Instructions:
**1.** According to the wearable technology text, what compound annual growth rate did Transparency Research predict for the wearable tech market between 2012 and 2018?
**2.** In the wearable technology text, reproduce everything from "While forecasts for" down to "applications by 2018.".

Source text:

Wearable tech often brings to mind clunky, super-hero gadgetry: Dick Tracy's wrist radio, for example, or Maxwell Smart's shoe phone. The earliest incarnations of commercial wearable technology are, indeed, a bit hard to miss: Samsung's Galaxy Gear watch could possibly be called "clunky." As wearable technology gets smaller, however, it's also likely to become more discreet and even fashionable. (Ask gear makers what they're doing to attract women to wearable technology, and you'll probably hear the term "wearable fashion" employed.)
While forecasts for the size of the market vary depending on what's being measured - wearable technology studies sometimes include medical applications and sometimes don't - most predictions agree that its ascendance is likely to be meteoric. Transparency Research valued the wearable tech market at $750 million in 2012 and has predicted a compound annual growth rate of 40.8 percent between 2012 and 2018, with revenue reaching $ 5.8 billion by 2018. While healthcare applications still command the lion's share of the revenue with fitness in second place, the group estimates that "infotainment" applications will surpass both wellness and fitness applications by 2018.

Information shown:
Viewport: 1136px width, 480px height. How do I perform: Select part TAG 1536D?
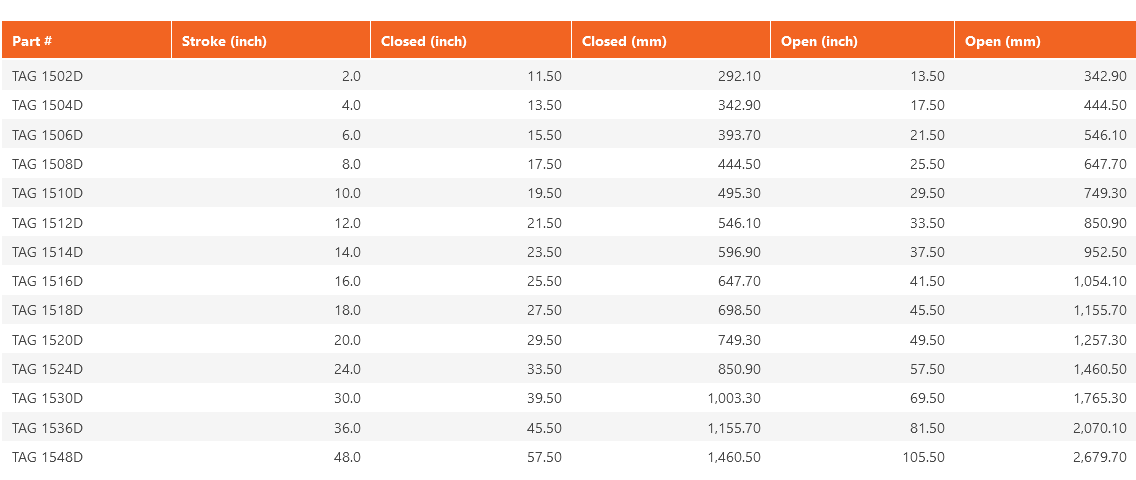[47, 428]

Response list:
**1.** 40.8 percent

**2.**
While forecasts for the size of the market vary depending on what's being measured - wearable technology studies sometimes include medical applications and sometimes don't - most predictions agree that its ascendance is likely to be meteoric. Transparency Research valued the wearable tech market at $750 million in 2012 and has predicted a compound annual growth rate of 40.8 percent between 2012 and 2018, with revenue reaching $ 5.8 billion by 2018. While healthcare applications still command the lion's share of the revenue with fitness in second place, the group estimates that "infotainment" applications will surpass both wellness and fitness applications by 2018.